** Work to complete **
Below are entries; output exactly the lines from the one with "ПРОПОЛИС - ЕСТЕСТВЕНИЯТ" to the one with "ПРАЗНИ СТЪКЛЕНИ БУРКАНЧЕТА 25 МЛ (19, 2106)", both included, and nothing else.

*** Given records

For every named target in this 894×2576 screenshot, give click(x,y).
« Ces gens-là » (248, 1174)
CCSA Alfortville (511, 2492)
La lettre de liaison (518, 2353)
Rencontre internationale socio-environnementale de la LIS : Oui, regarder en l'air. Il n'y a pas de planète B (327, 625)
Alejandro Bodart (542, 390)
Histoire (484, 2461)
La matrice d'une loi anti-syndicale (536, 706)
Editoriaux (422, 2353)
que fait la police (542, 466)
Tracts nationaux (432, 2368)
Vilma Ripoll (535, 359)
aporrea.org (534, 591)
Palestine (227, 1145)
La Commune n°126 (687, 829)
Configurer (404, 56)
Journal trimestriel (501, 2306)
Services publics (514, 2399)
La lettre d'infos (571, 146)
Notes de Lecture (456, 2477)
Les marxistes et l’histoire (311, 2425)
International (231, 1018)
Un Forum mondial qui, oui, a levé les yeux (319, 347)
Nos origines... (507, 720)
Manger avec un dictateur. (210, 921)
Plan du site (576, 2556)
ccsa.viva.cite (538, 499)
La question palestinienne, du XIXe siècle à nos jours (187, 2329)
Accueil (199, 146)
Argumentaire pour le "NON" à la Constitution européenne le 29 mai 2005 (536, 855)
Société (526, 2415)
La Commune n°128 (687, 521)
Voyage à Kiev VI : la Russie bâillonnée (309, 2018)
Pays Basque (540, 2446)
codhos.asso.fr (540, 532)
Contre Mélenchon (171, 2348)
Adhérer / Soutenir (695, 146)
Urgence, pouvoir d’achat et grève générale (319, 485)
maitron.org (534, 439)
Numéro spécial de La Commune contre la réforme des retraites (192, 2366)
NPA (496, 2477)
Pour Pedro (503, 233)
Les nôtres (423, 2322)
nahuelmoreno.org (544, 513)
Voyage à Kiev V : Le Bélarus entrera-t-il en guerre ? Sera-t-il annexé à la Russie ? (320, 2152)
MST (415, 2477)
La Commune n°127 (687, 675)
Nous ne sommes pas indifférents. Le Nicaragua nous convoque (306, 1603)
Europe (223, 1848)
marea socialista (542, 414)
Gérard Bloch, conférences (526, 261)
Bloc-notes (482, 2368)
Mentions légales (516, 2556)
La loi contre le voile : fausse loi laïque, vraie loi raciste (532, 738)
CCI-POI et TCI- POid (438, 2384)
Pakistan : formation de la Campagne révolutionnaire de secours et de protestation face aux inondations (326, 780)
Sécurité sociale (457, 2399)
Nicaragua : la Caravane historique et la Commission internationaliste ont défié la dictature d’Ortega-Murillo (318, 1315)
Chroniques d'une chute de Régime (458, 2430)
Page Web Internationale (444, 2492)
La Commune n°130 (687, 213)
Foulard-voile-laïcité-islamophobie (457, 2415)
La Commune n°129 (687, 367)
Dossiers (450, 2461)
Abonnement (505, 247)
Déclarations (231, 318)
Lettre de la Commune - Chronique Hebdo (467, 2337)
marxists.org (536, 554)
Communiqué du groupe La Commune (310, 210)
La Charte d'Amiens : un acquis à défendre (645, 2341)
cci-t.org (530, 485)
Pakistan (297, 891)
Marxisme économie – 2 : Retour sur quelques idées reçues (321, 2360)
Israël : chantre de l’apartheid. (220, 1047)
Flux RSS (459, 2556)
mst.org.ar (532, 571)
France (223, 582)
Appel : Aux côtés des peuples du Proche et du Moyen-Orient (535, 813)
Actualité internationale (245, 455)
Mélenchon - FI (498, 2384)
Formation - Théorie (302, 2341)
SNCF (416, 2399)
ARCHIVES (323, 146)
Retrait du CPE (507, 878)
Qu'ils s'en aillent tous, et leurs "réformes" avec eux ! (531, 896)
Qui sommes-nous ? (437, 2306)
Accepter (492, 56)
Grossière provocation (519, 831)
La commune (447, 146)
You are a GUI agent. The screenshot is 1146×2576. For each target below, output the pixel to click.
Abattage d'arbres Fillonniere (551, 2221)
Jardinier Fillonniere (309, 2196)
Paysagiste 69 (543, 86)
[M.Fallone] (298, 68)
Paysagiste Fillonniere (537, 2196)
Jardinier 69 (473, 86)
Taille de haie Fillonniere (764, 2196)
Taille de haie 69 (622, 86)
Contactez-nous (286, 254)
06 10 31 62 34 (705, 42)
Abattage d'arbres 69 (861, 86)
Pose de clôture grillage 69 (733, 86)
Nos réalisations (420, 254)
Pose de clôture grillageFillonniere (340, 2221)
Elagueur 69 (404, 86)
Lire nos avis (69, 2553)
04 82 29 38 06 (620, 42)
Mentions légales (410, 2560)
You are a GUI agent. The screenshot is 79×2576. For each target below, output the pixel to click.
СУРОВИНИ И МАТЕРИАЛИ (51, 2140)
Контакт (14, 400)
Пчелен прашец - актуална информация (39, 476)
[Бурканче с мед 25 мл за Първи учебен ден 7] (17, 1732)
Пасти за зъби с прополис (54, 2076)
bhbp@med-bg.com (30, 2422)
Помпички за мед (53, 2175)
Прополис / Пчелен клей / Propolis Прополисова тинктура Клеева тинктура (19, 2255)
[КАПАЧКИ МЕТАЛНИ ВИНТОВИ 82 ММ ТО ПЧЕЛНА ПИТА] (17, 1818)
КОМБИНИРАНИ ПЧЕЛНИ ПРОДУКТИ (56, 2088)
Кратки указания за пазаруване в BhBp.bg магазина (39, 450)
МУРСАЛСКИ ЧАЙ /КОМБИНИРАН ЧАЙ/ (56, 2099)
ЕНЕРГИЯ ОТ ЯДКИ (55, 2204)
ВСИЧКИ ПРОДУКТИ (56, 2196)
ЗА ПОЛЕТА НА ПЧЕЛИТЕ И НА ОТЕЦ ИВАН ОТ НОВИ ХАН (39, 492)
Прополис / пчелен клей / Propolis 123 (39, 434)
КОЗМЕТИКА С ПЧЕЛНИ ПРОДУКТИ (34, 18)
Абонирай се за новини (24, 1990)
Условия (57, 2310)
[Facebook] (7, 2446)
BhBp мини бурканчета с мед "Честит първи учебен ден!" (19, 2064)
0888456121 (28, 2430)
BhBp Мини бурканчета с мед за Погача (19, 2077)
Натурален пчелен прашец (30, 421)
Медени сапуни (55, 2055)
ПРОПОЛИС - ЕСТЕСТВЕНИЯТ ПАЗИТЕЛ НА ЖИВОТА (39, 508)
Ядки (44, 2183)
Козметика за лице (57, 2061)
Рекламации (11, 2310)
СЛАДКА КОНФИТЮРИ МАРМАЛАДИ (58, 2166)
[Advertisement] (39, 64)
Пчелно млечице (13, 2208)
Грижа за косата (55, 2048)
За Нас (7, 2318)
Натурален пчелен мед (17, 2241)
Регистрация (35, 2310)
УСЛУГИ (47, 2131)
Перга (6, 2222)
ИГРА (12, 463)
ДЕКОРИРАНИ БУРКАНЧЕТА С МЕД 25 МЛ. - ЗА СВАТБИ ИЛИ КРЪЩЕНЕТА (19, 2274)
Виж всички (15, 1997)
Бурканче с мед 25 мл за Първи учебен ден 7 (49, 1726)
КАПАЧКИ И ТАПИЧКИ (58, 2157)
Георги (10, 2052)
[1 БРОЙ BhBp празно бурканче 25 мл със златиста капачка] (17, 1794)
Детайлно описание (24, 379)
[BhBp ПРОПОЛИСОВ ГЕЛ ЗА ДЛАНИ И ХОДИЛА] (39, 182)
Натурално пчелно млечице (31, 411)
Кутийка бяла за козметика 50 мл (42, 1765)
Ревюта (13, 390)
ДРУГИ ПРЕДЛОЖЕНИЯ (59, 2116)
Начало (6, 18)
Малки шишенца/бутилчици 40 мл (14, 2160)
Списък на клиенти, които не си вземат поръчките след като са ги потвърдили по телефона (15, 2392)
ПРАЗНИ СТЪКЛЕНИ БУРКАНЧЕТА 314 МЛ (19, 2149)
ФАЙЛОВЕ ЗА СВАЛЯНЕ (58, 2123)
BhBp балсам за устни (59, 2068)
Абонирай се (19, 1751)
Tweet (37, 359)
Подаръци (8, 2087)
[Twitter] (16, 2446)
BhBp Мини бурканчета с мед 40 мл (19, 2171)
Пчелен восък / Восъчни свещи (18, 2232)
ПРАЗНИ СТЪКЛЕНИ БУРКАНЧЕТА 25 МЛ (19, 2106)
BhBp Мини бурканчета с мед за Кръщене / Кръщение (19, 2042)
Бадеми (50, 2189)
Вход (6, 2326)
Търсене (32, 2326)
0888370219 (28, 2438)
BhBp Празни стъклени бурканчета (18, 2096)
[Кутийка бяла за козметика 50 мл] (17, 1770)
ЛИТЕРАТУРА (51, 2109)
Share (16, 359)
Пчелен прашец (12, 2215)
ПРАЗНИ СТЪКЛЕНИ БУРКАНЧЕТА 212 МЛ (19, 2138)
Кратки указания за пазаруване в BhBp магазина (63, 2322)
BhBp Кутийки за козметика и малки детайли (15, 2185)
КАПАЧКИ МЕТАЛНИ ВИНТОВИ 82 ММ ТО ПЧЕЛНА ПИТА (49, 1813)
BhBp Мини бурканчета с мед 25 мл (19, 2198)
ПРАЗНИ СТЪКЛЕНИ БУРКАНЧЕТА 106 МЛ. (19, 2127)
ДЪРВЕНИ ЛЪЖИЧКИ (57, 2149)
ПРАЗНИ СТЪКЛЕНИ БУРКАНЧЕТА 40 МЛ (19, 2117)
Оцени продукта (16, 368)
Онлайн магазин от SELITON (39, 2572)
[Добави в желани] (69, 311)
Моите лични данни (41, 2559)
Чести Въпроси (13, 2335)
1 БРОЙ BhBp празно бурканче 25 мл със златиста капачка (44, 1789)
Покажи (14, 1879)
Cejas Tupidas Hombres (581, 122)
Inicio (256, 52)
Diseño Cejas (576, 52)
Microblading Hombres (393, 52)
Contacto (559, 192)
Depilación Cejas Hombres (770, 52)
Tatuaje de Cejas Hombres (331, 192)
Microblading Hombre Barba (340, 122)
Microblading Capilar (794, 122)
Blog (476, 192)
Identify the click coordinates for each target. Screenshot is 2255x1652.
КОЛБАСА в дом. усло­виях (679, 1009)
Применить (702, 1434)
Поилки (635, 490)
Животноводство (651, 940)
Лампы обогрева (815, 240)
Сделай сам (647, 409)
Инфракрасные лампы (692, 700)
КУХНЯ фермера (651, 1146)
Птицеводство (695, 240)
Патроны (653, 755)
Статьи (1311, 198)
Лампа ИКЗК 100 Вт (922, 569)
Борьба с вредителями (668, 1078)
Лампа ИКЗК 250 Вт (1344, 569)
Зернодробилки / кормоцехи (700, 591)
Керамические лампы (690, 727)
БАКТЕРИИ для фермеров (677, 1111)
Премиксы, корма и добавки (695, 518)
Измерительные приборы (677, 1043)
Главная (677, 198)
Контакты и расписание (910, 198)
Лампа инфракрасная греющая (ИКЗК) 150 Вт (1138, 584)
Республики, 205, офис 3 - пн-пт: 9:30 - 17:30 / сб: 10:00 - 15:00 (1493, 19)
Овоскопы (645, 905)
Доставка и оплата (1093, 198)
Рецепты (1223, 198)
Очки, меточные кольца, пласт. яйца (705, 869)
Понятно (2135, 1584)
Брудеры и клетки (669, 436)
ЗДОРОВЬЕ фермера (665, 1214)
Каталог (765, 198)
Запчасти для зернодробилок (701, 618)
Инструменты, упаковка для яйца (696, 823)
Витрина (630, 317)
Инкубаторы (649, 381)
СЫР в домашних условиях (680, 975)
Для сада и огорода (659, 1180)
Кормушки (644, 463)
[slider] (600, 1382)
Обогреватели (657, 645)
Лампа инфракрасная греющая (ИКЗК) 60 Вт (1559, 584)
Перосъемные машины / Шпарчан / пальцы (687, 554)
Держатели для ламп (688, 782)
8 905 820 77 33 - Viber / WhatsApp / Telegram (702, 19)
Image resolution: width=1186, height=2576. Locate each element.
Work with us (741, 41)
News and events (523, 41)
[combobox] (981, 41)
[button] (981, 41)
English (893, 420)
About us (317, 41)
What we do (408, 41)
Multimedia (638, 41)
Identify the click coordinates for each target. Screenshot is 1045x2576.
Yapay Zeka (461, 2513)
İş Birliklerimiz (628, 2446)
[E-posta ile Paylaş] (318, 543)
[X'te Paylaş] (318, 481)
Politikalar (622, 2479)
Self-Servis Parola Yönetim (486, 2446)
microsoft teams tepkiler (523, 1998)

******

** Your response **
ПРОПОЛИС - ЕСТЕСТВЕНИЯТ ПАЗИТЕЛ НА ЖИВОТА (39, 508)
Ядки (44, 2183)
Козметика за лице (57, 2061)
Рекламации (11, 2310)
СЛАДКА КОНФИТЮРИ МАРМАЛАДИ (58, 2166)
[Advertisement] (39, 64)
Пчелно млечице (13, 2208)
Грижа за косата (55, 2048)
За Нас (7, 2318)
Натурален пчелен мед (17, 2241)
Регистрация (35, 2310)
УСЛУГИ (47, 2131)
Перга (6, 2222)
ИГРА (12, 463)
ДЕКОРИРАНИ БУРКАНЧЕТА С МЕД 25 МЛ. - ЗА СВАТБИ ИЛИ КРЪЩЕНЕТА (19, 2274)
Виж всички (15, 1997)
Бурканче с мед 25 мл за Първи учебен ден 7 (49, 1726)
КАПАЧКИ И ТАПИЧКИ (58, 2157)
Георги (10, 2052)
[1 БРОЙ BhBp празно бурканче 25 мл със златиста капачка] (17, 1794)
Детайлно описание (24, 379)
[BhBp ПРОПОЛИСОВ ГЕЛ ЗА ДЛАНИ И ХОДИЛА] (39, 182)
Натурално пчелно млечице (31, 411)
Кутийка бяла за козметика 50 мл (42, 1765)
Ревюта (13, 390)
ДРУГИ ПРЕДЛОЖЕНИЯ (59, 2116)
Начало (6, 18)
Малки шишенца/бутилчици 40 мл (14, 2160)
Списък на клиенти, които не си вземат поръчките след като са ги потвърдили по телефона (15, 2392)
ПРАЗНИ СТЪКЛЕНИ БУРКАНЧЕТА 314 МЛ (19, 2149)
ФАЙЛОВЕ ЗА СВАЛЯНЕ (58, 2123)
BhBp балсам за устни (59, 2068)
Абонирай се (19, 1751)
Tweet (37, 359)
Подаръци (8, 2087)
[Twitter] (16, 2446)
BhBp Мини бурканчета с мед 40 мл (19, 2171)
Пчелен восък / Восъчни свещи (18, 2232)
ПРАЗНИ СТЪКЛЕНИ БУРКАНЧЕТА 25 МЛ (19, 2106)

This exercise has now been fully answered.